(Closed) to invite or not to invite

posted 7 years ago in Etiquette
Post # 3
Member
4 posts
Wannabee

Wow, I can see where this would be really discouraging. Don’t give up on these new friends yet though. They may just be inviting you to parties instead of one on one plans until they feel comfortable enough with you to make more intimate plans. Some people are just naturally shy with new friends and it takes a while for them to get comfortable on, say, a dress shopping trip. And definitely don’t feel like an idiot for sending pics to your friends back home, I’m sure they love feeling included even though you live farther away now!

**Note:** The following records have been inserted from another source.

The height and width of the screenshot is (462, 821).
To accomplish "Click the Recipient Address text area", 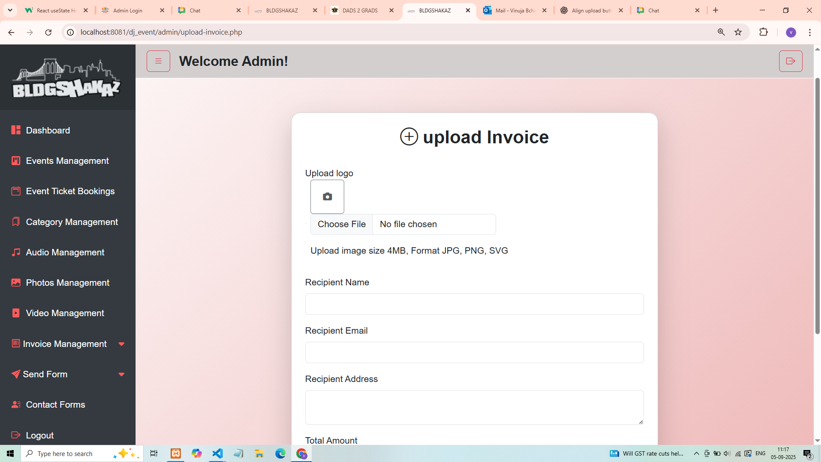I will (474, 407).
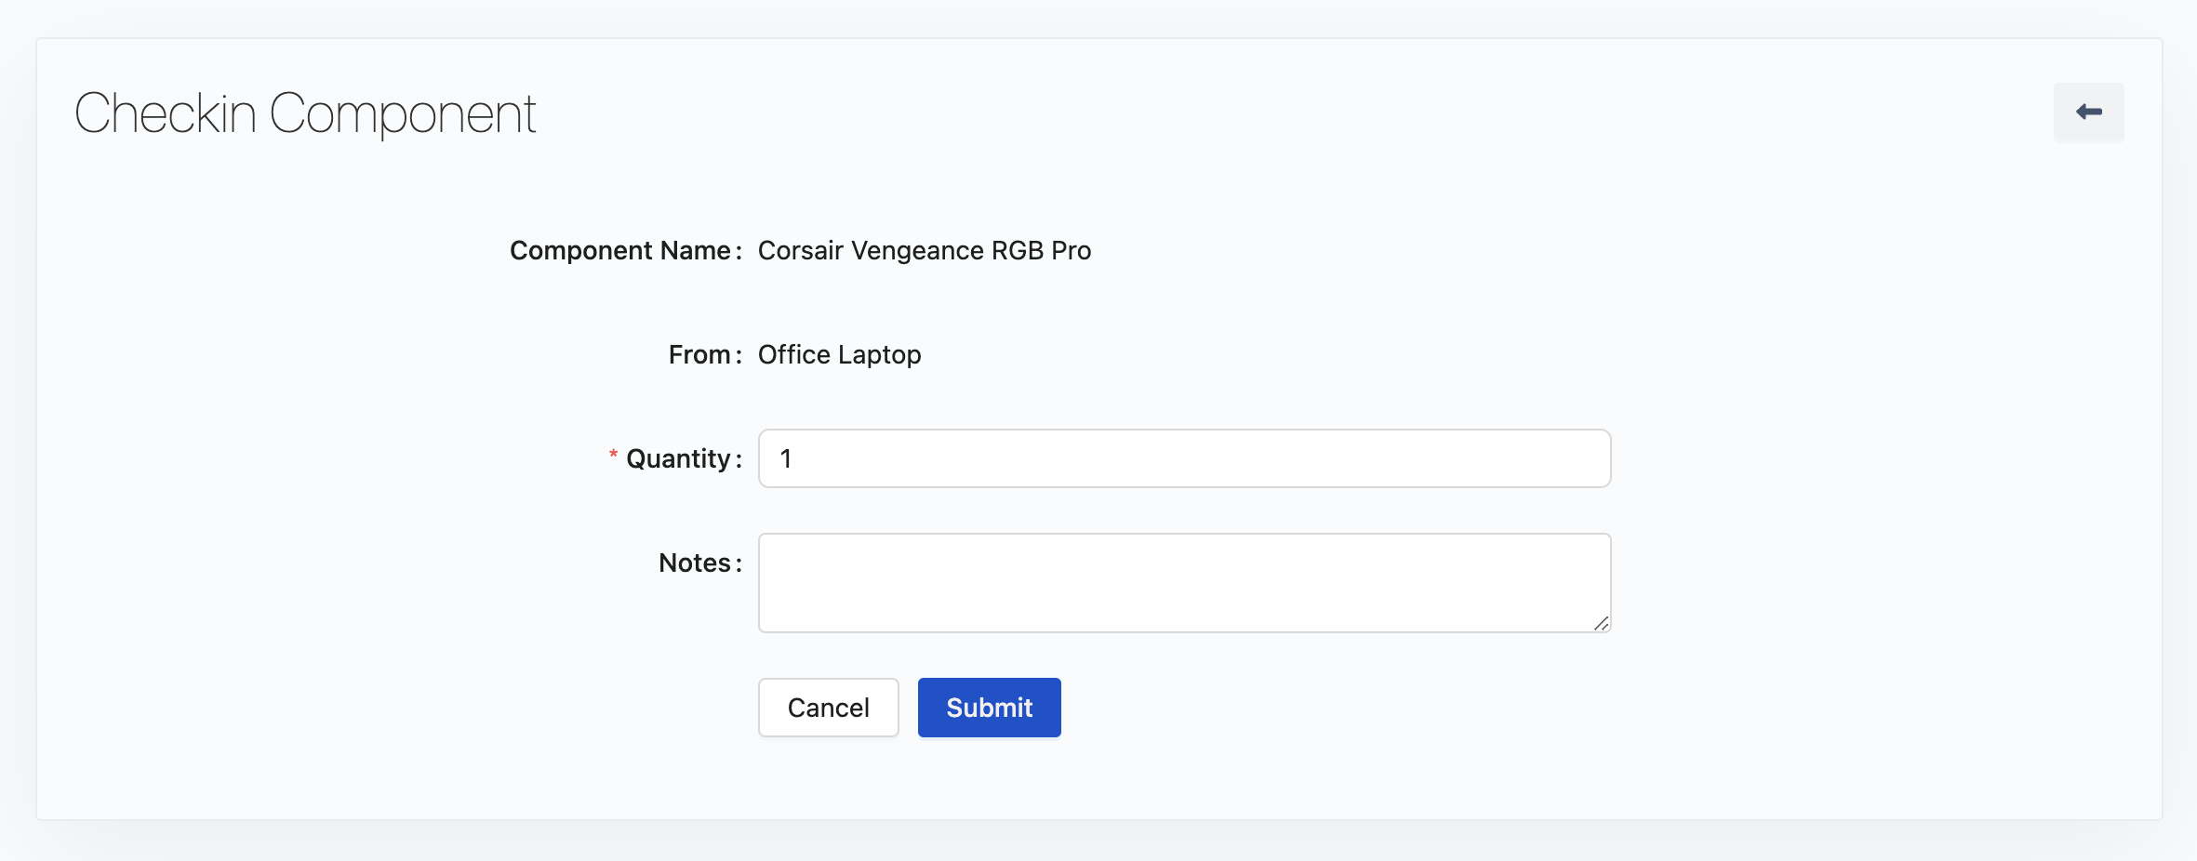Click the Notes field label
The height and width of the screenshot is (861, 2197).
(695, 563)
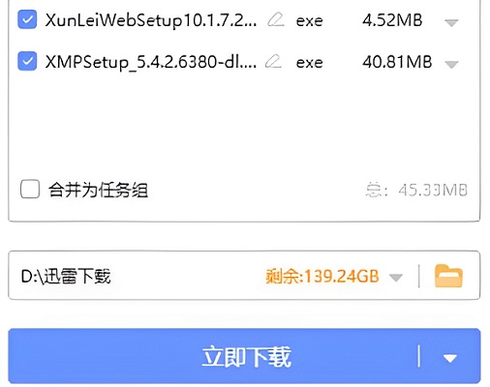Expand dropdown arrow for 4.52MB file row
The image size is (490, 387).
pos(451,22)
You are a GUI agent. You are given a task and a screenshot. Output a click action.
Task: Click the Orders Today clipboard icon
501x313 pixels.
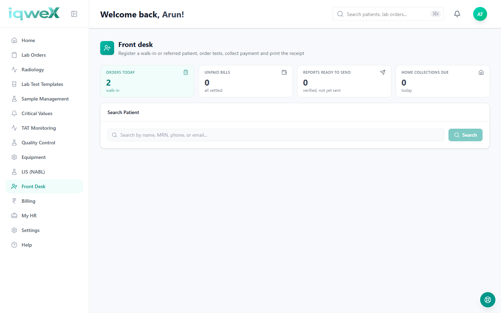point(186,72)
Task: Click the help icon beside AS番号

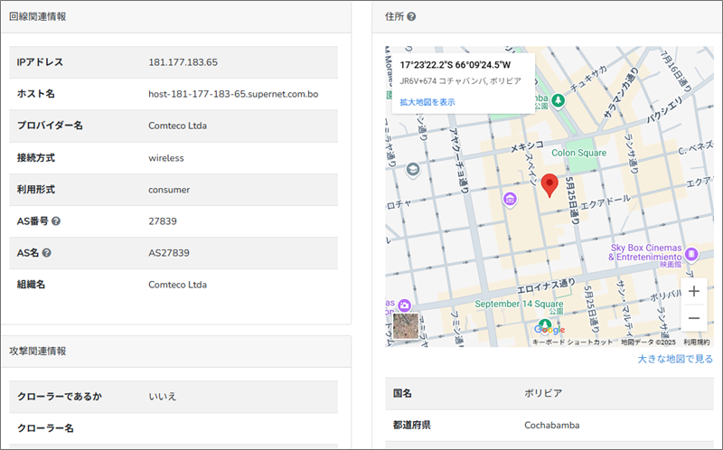Action: click(x=56, y=220)
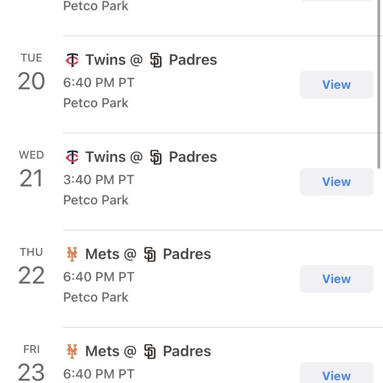Screen dimensions: 383x383
Task: View the Wednesday 21 Twins game
Action: coord(336,182)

Hopefully these girls will come around soon, and if not, you’ll find better friends anyway!

Post # 4
Member
1488 posts
Bumble bee
  • Wedding: March 2012

@SouthernComfort6: this.

But also, if your date is correct, you have a while before you need to figure out exactly who to invite. 

Post # 5
Member
828 posts
Busy bee
  • Wedding: September 2012

Maybe you should invite them to do something else like go to dinner to get to know them better before you ask them to do dress shopping with you.

Post # 8
Member
95 posts
Worker bee
  • Wedding: September 2011

are they all a close knit group? is that maybe why they don’t like being away from each other? Maybe its a thing they have. You could always ask them.

Invites I think don’t usually start till at least 4 months before the wedding? I started mine about 2 months before, because not everyone knows if they can make it out till that late anyway

Post # 9
Member
4336 posts
Honey bee
  • Wedding: October 2011

Some people send save-the-dates as far as a year in advance, but even if you do send them, you don’t HAVE to send them to everyone…you could just send them to the people who have to travel! If the wedding is in the same country/city as someone, then there is no reason to send the invite more than 2 months in advance.

Post # 10
Member
635 posts
Busy bee
  • Wedding: October 2012

@aussie_norway: You can decide now who you absolutely 100% want to be there. You’d notify family and others who live far away soon about the details (through a personal message or STD). For the rest, just wait to say anything to them until much closer to the wedding. If you become close to them, then you can invite them to the wedding without reservation.

In the meantime you should keep meeting new people. Also, I know it might be disappointing, but it doesn’t sound like you can count on this new group to throw your pre-wedding parties for you. Maybe that’ll change, but you should give it some thought that it might not happen if you leave it up to them. 

Post # 11
Member
142 posts
Blushing bee

aussie_norway, I just wanted to say that I moved countries once and what you describe reminds me so much of my first years in my new home. People can be so weird and cliquish. My heart goes out to you. And you know, I’ve never, twenty years later, found good female friends here, so I’m in the same boat as you -going to try on dresses alone and how that feels. It’s so daunting I haven’t even done it yet.

Still, I do have a close knit group of people, so that will come in time.

For these folks, they may open up to you by the time the wedding rolls round, just see what happens. I agree with the other bees, just go with the flow for now until the time to send invitations comes out, and see where your friendship is then.

I’ve known a lot of people who have moved countries temporarily or permanently, and absolutely everyone has the same tales that you’re describing. You’re not alone. I think part of it, I don’t know, is that most people wouldn’t do something so adventurous/crazy and you are just on a different wavelength than they are. It’s what I’ve told myself over the years anyway, and it’s true that the people I’ve grown close to are all international – we understand eachother. Folks that follow more the beaten path, we don’t have so much in common.